**What to work on**
a - From the essay on moving forward after the pandemic, quote everything from "We are all craving" down to "for meaningful growth.".
b - In the essay on moving forward after the pandemic, what hardships does it say the pandemic has brought to many people? List them all.
c - Proceed with the essay on moving forward after the pandemic, picking up after its final sentence.

**Provided text**

I see it all over. Everyone is wrestling with the question of how best to “go back to” the office, travel, hanging out in groups. No matter what your “back to” challenge is, that is the wrong question. You should be asking, “How do we go forward?”
We are all craving some semblance of familiarity, of comfort, of “normal,” so it is natural to fondly remember what we miss from before the pandemic and to want to simply go back to that. It is easy but it misses a real opportunity for meaningful growth.
Consider the following questions:
How does that make you feel? What was your initial reaction when you read it? Did you groan at the thought? (I did!) Did it make your chest constrict and your body get tense? (It did for me!)
Human beings are not meant to be static. We are meant to grow, learn, evolve, and change. It is well-known that people grow and change the most as children and then again in college. Any time we are dropped into unfamiliar situations where we have new experiences, we are activated and develop substantially. Learning and growth also makes us happy, despite however challenging it might be. There is a reason why, for most people, childhood and/or college are some of the times in life with the best memories. As we get older and life becomes more monotonous, this high engagement and learning decreases. Life tends to fly by and next thing we know, 10 or 20 years have passed in a flash. It does not have to be that way. We can consciously build new experiences and learning into our daily life to bring back more intentional growth and transformation.
In the case of the pandemic, we were presented with many new experiences and opportunities for learning. It has disrupted our routines, the unconscious ways we moved through our daily lives. The pandemic has also been a time of suffering, death, immense challenges, stress, depression, and anxiety for many, if not most, and in no way should we look past all the pain that has come from it. We all need to mourn, have compassion for ourselves and one another, and take the time we need to ease our way into a post-pandemic world. At the same time, we should not ignore everything we have learned, either.
Most people I have spoken with have shared that there are many things they do not want to go back to but are nervous about their ability to maintain the changes they most enjoy. This is where we have an opportunity to reflect, learn, and grow forward into a new version of ourselves and how we live. Take a few moments to consider these questions:
As organizations we can (and should!) be reflecting on these questions, too, together as a community. In a trusting environment that welcomes contribution from all voices and perspectives, the people in your organization will prove far smarter than any leader in answering these questions and evolving your organization forward into the future. To benefit from everything we’ve discovered and experienced, we have to take the time to pause and listen—to ourselves and one another.

**Data block**
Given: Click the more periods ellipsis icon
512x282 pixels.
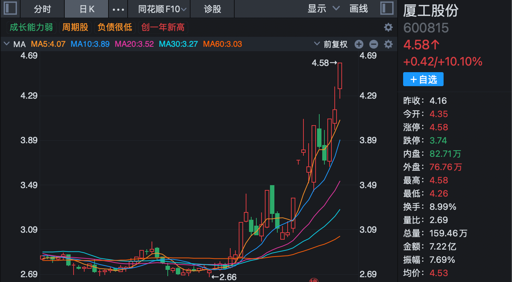Looking at the screenshot, I should tap(118, 9).
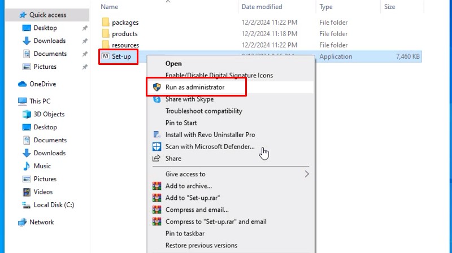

**Set of answers**
a -
We are all craving some semblance of familiarity, of comfort, of “normal,” so it is natural to fondly remember what we miss from before the pandemic and to want to simply go back to that. It is easy but it misses a real opportunity for meaningful growth.

b -
- suffering
- death
- immense challenges
- stress
- depression
- anxiety

c -
Chances are, those of you who were able to adapt your work to the virtual space figured out how to make it work. You may have realized some unexpected benefits, like interacting with some people more often because geography wasn’t as constraining. Or, flattened power structures because even the boss has the same size square on a Zoom screen. Perhaps the power dynamics got worse. It is likely that some people found a peace and simplicity in working from home, despite the challenges that also come with it. No commute? Most people like that. Some miss the alone time and having a dedicated space away from home to get work done.
This year shook everything up and made us see our daily lives and our work in a new light. It likely made us much more aware of what we each need as individuals, what nourishes us and what drains us. That experience of self-awareness is great, though the thing we’re really going “back” to is being together. So, how can we take what we learned about ourselves and get curious about what others have discovered?
We are all unique, with different needs and circumstances, opportunities and challenges. Each of us experienced new things we liked and new things we did not like. We also saw things go away that we miss, and others that we are thankful are gone. Instead of mindlessly collapsing into “the way things were” let’s take this rare opportunity to reflect together and listen deeply so that we can grow as a collective, too.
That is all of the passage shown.